(Exercise passage)
Edmond Perreyon of France set a new record for highest altitude in an airplane, reaching 19,281 feet.
- The last civil suits arising from the Triangle Shirtwaist Fire of March 25, 1911. Building owners Max Blanck and Isaac Harris paid $75 apiece for each dead woman or girl whose family had brought a wrongful death suit.
- The new capital of Australia was christened in a ceremony that saw the unveiling of three pillars of a memorial column by Governor-General Denman, Prime Minister Fisher, and Minister for Home Affairs King O’Malley. At noon, Lady Denman opened a gold cigarette case, withdrew the paper inside, and announced “I name the Capital of Australia ‘Canberra’.” “Canberra”, which among almost 1,000 suggestions submitted to the federal government, had first been used in 1826 by J. J. Moore in an application to purchase land in what would become the Australian Capital Territory. Other suggestions had been Kangaremu, Blueducks, Eucalypta, Myola, Gonebroke, Swindleville and Cooeeoomoo, and the second most popular proposal had been Shakespeare.

(Material provided)
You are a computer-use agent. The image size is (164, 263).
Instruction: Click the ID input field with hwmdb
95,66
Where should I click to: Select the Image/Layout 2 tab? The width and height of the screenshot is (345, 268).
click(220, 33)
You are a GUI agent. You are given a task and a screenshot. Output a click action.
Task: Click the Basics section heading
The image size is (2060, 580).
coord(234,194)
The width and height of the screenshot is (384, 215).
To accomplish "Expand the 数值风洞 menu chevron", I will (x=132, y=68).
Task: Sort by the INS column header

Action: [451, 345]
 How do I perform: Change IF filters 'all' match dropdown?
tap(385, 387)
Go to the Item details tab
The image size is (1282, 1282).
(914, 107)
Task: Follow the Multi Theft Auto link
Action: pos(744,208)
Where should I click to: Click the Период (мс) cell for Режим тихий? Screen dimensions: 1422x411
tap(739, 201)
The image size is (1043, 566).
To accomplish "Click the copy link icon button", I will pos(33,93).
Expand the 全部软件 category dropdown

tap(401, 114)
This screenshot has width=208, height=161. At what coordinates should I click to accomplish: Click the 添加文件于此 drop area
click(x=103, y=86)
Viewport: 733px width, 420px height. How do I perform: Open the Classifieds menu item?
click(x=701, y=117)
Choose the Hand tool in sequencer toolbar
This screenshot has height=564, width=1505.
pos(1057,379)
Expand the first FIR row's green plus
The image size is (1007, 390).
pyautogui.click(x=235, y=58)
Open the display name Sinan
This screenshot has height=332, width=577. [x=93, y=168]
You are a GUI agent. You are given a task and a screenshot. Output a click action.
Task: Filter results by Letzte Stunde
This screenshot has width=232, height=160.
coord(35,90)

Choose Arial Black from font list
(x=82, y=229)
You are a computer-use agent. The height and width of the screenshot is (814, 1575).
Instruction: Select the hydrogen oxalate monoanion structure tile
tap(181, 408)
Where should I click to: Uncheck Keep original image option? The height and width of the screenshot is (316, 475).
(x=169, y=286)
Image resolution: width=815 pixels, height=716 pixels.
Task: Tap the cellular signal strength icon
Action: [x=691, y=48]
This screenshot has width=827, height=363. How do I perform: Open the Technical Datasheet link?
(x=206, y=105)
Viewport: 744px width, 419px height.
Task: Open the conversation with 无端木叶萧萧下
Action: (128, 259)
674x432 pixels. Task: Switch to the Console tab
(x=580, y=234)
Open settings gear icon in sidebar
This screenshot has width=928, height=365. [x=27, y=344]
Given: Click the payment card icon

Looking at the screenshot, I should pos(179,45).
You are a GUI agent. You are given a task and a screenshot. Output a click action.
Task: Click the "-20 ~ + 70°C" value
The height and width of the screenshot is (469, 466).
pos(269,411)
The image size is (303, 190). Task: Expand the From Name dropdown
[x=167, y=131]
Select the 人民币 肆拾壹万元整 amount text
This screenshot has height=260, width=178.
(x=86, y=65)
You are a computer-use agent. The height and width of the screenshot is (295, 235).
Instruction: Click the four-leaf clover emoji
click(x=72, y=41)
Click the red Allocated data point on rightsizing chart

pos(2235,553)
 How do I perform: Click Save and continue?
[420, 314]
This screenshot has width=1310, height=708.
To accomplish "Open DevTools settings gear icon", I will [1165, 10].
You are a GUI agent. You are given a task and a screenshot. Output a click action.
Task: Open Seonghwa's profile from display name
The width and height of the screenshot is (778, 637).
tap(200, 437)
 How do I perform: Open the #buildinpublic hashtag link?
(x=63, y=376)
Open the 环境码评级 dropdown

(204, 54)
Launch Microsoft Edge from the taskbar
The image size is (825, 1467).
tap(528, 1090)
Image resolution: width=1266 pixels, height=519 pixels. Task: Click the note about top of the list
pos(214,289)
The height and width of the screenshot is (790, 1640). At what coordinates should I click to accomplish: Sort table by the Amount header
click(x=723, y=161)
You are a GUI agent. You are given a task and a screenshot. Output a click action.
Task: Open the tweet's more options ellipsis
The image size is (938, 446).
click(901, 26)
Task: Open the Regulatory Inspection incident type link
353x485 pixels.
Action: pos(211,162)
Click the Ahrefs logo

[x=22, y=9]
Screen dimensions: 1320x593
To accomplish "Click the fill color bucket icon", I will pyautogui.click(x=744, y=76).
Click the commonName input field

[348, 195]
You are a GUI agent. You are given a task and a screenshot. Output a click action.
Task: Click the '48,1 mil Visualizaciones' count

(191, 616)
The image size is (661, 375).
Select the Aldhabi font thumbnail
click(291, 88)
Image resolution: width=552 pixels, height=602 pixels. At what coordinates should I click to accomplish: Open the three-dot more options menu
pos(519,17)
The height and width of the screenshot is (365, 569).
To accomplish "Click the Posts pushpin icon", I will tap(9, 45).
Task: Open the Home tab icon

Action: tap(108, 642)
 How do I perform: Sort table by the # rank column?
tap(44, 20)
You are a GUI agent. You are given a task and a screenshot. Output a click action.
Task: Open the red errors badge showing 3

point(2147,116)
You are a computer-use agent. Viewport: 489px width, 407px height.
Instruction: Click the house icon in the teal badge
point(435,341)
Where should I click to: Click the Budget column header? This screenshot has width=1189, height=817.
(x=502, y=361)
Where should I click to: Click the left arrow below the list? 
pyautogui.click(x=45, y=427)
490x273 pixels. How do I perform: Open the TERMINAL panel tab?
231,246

(What the task asks) Could you update the history passage, starting at "- The last civil" and ending at "wrongful death suit.", so that "apiece" is replaced with "each"?

(Solution for this problem)
- The last civil suits arising from the Triangle Shirtwaist Fire of March 25, 1911. Building owners Max Blanck and Isaac Harris paid $75 each for each dead woman or girl whose family had brought a wrongful death suit.